*Directions*
Retype the data starting at the line that contains "Image resolution: width=697" and ending after the line that contains "Action: [x=736, y=358]", keeping every character as it appears.

*Recorded data*
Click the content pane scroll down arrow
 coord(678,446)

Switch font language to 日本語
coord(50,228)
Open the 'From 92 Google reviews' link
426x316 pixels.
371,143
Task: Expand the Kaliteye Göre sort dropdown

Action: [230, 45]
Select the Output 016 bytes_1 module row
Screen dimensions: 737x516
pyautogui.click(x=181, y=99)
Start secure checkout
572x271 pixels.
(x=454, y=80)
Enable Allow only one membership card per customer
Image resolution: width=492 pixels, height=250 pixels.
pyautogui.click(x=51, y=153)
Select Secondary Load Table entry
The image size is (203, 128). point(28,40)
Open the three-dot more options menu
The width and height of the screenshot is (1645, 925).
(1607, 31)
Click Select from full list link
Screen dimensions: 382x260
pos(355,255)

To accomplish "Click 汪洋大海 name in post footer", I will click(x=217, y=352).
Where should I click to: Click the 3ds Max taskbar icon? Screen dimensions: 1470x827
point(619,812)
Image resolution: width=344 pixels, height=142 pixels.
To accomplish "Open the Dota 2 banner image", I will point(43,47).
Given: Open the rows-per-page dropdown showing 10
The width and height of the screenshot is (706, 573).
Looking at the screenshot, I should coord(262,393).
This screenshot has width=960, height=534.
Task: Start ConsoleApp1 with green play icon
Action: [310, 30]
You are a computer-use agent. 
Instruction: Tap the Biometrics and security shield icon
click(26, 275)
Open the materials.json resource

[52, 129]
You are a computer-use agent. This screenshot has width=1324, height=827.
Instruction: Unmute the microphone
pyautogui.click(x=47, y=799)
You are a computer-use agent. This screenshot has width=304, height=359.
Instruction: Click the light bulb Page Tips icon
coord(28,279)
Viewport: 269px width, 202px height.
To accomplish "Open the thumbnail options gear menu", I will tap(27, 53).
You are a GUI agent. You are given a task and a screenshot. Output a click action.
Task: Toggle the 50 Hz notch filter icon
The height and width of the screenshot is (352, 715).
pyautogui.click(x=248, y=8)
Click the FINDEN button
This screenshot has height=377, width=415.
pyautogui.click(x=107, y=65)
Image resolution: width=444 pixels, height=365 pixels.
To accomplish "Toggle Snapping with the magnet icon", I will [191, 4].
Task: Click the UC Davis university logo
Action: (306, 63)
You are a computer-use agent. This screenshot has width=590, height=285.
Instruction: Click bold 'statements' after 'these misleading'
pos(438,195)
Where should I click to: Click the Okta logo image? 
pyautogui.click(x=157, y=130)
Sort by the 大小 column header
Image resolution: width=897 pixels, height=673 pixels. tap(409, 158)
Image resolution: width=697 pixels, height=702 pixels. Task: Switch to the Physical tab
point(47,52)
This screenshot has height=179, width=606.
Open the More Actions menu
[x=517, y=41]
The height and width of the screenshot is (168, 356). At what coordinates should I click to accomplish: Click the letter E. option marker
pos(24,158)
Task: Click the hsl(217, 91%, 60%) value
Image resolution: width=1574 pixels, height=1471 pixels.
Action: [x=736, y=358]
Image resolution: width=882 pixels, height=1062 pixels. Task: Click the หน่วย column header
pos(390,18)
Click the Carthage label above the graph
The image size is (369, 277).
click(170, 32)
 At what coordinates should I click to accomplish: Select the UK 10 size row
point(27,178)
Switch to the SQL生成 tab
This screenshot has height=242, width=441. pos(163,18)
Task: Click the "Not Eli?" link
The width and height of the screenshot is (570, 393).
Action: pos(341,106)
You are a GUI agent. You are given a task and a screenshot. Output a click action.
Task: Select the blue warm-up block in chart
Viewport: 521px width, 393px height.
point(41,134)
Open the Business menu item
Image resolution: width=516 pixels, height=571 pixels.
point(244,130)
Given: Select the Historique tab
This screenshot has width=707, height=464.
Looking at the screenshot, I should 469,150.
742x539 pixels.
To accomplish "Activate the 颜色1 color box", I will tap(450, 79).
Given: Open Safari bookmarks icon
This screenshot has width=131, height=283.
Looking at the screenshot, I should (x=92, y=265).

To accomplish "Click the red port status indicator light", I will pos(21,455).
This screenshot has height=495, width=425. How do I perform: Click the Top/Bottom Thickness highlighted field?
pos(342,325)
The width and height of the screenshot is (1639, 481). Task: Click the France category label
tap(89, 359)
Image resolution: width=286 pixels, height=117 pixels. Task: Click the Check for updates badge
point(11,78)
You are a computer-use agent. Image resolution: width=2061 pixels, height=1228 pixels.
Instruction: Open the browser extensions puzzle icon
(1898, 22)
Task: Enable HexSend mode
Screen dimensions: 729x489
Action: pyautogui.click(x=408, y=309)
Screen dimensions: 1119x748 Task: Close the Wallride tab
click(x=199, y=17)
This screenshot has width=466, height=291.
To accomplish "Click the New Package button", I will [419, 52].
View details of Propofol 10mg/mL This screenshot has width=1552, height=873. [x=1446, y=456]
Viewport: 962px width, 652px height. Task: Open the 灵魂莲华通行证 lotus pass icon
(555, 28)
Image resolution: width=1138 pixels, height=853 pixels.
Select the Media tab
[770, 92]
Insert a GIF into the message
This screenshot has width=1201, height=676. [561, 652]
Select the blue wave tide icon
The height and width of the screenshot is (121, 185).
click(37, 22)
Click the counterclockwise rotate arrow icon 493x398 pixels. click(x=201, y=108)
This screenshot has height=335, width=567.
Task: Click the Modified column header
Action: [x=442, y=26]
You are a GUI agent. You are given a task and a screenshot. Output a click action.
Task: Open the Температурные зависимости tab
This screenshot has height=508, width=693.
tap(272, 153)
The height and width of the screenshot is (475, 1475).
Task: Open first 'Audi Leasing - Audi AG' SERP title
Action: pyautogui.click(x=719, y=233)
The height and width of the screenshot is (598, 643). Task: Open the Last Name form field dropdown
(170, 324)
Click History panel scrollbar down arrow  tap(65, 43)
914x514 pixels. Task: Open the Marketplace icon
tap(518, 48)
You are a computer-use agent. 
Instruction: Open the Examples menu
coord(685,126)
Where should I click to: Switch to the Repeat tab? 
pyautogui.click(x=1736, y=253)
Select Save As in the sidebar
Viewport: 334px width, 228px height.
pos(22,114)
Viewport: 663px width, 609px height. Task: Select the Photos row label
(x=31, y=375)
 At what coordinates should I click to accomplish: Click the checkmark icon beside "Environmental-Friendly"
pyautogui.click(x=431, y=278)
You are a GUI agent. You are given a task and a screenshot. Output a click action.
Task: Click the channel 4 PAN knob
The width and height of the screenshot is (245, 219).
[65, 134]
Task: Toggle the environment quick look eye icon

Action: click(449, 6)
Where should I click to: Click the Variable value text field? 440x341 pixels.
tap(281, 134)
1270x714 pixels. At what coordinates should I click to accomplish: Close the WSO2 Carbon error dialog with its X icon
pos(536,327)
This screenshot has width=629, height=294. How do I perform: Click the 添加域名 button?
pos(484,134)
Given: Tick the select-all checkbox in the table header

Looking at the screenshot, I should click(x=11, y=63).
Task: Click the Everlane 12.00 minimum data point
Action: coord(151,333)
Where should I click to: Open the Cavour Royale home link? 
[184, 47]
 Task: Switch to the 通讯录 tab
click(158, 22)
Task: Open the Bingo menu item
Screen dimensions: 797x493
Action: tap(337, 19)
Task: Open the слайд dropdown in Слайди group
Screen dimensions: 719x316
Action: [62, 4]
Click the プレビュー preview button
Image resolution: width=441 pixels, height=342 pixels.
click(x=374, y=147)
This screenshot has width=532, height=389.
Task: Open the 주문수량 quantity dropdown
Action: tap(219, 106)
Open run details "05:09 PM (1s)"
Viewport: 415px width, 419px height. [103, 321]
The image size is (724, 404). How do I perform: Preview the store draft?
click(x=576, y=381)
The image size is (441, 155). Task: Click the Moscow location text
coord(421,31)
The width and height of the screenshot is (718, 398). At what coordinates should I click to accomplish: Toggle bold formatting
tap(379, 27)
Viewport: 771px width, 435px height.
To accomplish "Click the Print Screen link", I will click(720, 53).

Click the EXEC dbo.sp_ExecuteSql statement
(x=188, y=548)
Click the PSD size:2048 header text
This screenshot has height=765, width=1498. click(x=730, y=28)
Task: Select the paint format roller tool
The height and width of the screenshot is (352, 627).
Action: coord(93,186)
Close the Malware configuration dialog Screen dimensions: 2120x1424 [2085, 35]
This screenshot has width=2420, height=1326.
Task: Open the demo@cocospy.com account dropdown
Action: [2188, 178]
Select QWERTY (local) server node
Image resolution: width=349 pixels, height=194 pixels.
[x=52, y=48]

*Written reply*
Image resolution: width=697 pixels, height=702 pixels. Task: Switch to the Physical tab
point(47,52)
This screenshot has height=179, width=606.
Open the More Actions menu
[x=517, y=41]
The height and width of the screenshot is (168, 356). At what coordinates should I click to accomplish: Click the letter E. option marker
pos(24,158)
Task: Click the hsl(217, 91%, 60%) value
Image resolution: width=1574 pixels, height=1471 pixels.
Action: [x=736, y=358]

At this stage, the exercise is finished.